Christopher Robin Milne died on April 20, 1996, at the age of 75. For many years, including the last decades of his life, Christopher Robin and his wife owned and managed a bookshop.

He wrote three autobiographical books of his own, including the memoir The Enchanted Places (1974), which helped him come to terms with his early fame and his complex relationship with his parents. Still, he was never particularly sentimental about his father’s books, and he sold his share of the proceeds to establish a trust fund for his daughter.
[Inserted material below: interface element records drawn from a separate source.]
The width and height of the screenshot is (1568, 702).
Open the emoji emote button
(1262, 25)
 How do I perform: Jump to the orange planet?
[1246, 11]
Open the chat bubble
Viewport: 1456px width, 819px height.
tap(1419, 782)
Christopher Robin says goodbye to Winnie-the-Pooh

POOH The tattered and faded stuffed animals--Pooh, Tigger, Kanga, Eeyore and Piglet--that inspired the children's tales of A.A. Milne sit in a glass case at a branch of the New York Public Library in New York. 5 Feb 1998Bebeto Matthews/AP/Shutterstock

Although Christopher Robin Milne had a love-hate relationship with Winnie-the-Pooh and the other characters residing in the Hundred Acre Wood as an adult, remnants still exist of his once-happy childhood. After they were brought to the United States in 1947, the original plush-toy versions of Pooh, Kanga, Tigger, Piglet and Eeyore spent 40 years with Milne’s American publisher, E.P. Dutton. They were donated to the New York Public Library in 1987 and have been kept in a climate-controlled case in the children’s area of the library ever since.

The legend lives on

Winnie-the-Pooh, which was bought by Disney in 1961, continues to capture the public’s imagination. According to USA Today, the franchise—which includes children’s books, TV shows, movies and more—brings in $3 billion to $6 billion each year, and everyone’s favorite bear even has a star on Hollywood’s Walk of Fame. He’s certainly come a long way from the Hundred Acre Wood!